Taking Tech From Cool To World-Changing

By Nancy Dahlberg
The Miami Herald

WWR Article Summary (tl;dr) Ariel Garten, a neuroscientist, shares her story about creating wearable technology.

The Miami Herald

It may be cool to use your mind to control your beer tap, and technology could help you do that. But what’s really more important: The instant beer — or using technology to make your brain healthier, stronger, better?

That’s what Ariel Garten and her team at InteraXon had to decide, she told the Masters of Tomorrow Summit on Wednesday. The Toronto-based company created wearable technology that measures brain activity.

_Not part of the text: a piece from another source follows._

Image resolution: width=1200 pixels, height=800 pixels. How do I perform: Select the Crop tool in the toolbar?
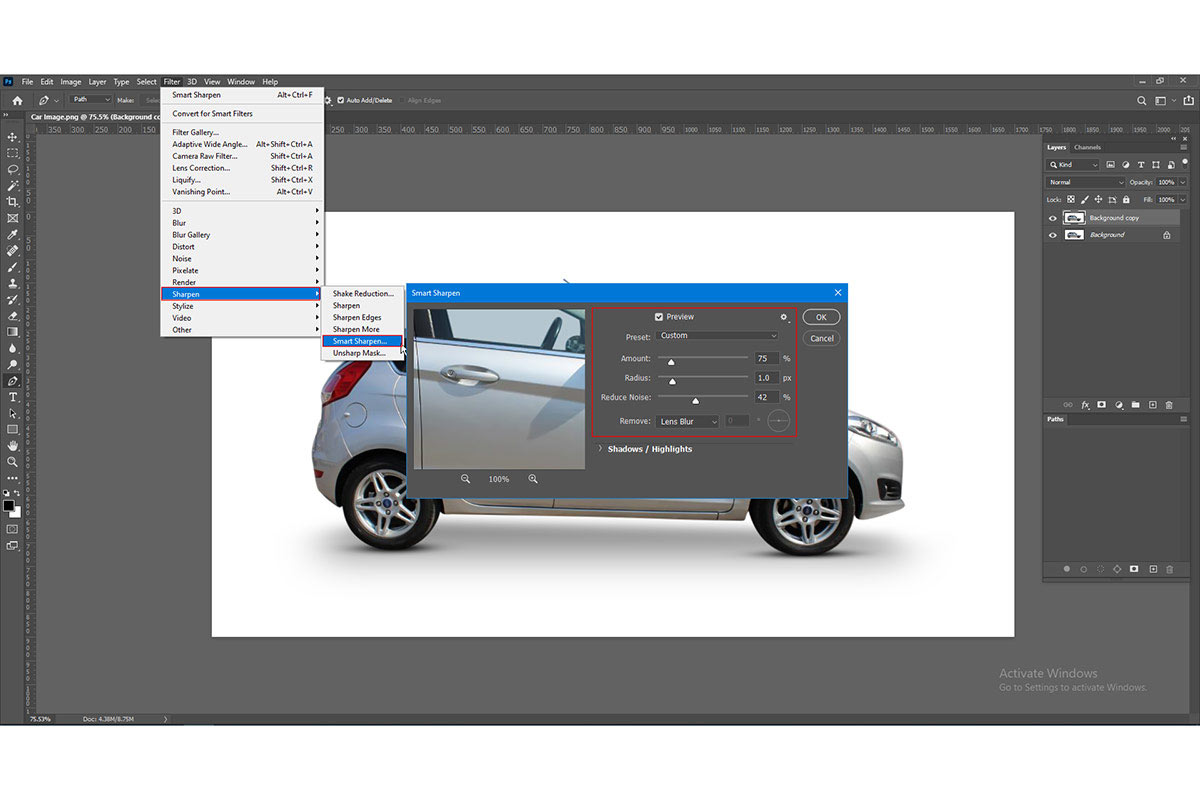[13, 202]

In 2010, audience members at the 2010 Winter Olympics in Vancouver demonstrated the power of their brain waves, used with InteraXon’s technology, to turn on and off the lights of the CN Tower in Toronto. Other uses: turning on your own lights or opening your beer tap.

InteraXon changed course, and its product, called Muse, now is a product for the mindful. The popular teched-out headband lets the wearer know the optimal brain activity for meditation, which science has proven helps the brain.

With the headband on, “you can hear your mind as you meditate,” Garten said. “Once you can hear your mind is calm, it guides you through the meditation.”

Garten, a neuroscientist, shared her story at the Lightbox Theater in Wynwood on Wednesday, where speaker after speaker showed what’s possible with innovative thinking and why the time has never been better for making technology that can change the world.

Or perhaps change the way we travel. Bluesmart’s suitcase will let you know where it is if it gets mis-routed at the airport, and it will send you a message — hey, don’t forget me — if you start to walk away from the cab without it. And satisfying that nagging feeling that you may have forgotten to lock your suitcase is no problem with its digital lock controlled from your smartphone.